William Miller mainMiller was born in 1782 in Pittsfield, Mass. His father, a farmer, at first discouraged his son’s scholarly interests. Young William Miller, however, persisted in reading everything he could lay his hands on, though he had little formal education.

At 21, he married Lucy Smith, a well-connected young woman, and moved to her home town in Poultney, Vt. With her father’s help, he won positions as constable and deputy sheriff. He might well have expected to rise to the office of high sheriff, but with the War of 1812 looming he opted to join the military in 1810. Though he could have avoided military service, Miller, perhaps inspired by his father’s service in the Revolutionary War, enlisted in the Vermont militia. Later he transferred to the regular Army.

Much of his work involved recruiting, though he fought in the 1814 Battle of Plattsburgh, the capstone of the War of 1812.

William Miller, Deist

Naval battle on Lake Champlain by B. Tanner

Naval battle on Lake Champlain by B. Tanner

He returned from the war a changed person. He suffered a head injury when he fell out of a wagon early in his military service, which may have altered his personality.
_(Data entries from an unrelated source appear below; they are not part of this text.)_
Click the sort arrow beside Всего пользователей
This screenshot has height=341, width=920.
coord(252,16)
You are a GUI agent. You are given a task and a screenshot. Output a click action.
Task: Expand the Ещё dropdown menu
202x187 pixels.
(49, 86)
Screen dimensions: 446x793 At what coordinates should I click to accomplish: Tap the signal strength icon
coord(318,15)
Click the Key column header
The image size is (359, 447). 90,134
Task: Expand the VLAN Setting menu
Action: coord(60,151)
But whatever the reason, he had moved away from his initial Baptist faith and began toying with Deism. This period of his life ended with a vengeance when he became obsessed with the Bible.
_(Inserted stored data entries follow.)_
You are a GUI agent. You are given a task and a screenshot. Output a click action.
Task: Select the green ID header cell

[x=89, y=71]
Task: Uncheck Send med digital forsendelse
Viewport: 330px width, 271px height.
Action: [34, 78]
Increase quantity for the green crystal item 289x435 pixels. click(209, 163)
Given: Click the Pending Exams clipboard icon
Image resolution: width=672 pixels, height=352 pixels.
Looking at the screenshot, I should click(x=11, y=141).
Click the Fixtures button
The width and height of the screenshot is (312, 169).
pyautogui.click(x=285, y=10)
In 1814, William Miller moved across the border to Low Hampton, N.Y., where his mother and brother lived. There, he and Lucy set up a farm. Perhaps in response to jokes about his religious about-face, Miller grew determined to master the Bible. He spent endless hours reading and researching it. He became obsessed with knowing when and how Christ would return, and he believed the Bible held the answers if he could only decode its date references.
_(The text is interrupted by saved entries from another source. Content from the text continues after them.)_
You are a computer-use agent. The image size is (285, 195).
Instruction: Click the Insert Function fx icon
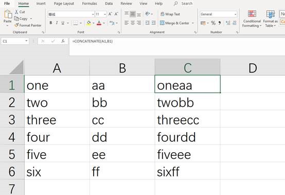(x=63, y=41)
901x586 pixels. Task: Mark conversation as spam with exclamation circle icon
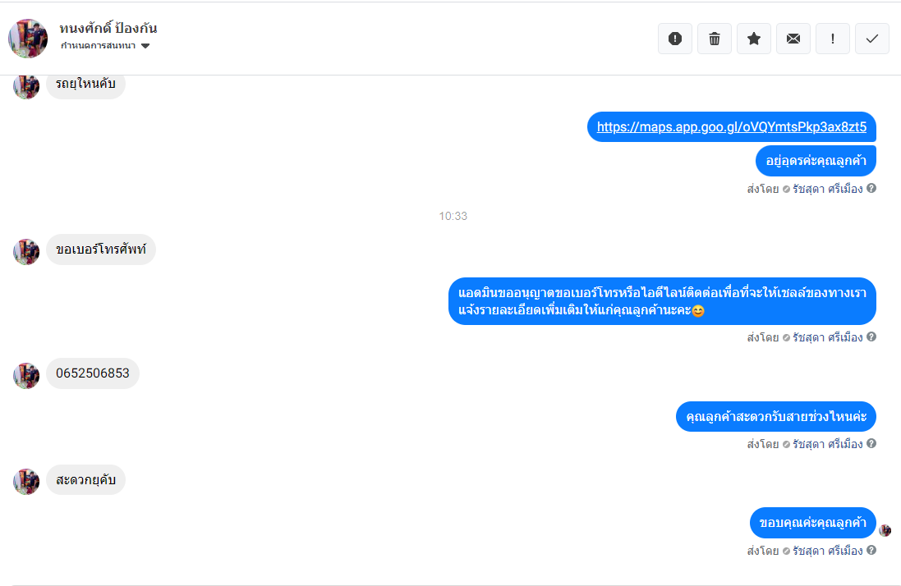tap(675, 39)
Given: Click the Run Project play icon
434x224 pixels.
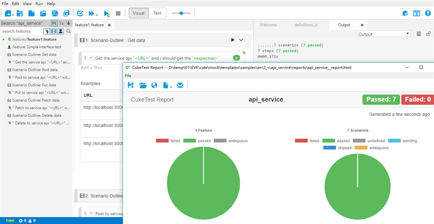Looking at the screenshot, I should (x=107, y=14).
By 1822, William Miller thought he had his answer: The end was near. He kept the information close, however, and continued a relatively quiet life as a lay minister and farmer. All the while, however, he refined his thinking, questioning his obsession and examining his dreams for insights.

In 1832, he had taken to the pulpit as a preacher. He also submitted articles to the Vermont Telegraph, a Baptist newspaper, explaining his views. He received an immediate and overwhelming response.  Letters poured in asking for greater detail and for a defense of his views. And so Millerism was born.

Millerism

Miller lectured in and around Vermont and New York. As his message spread, the invitations came from farther away in Massachusetts, New Hampshire, Maine and Connecticut.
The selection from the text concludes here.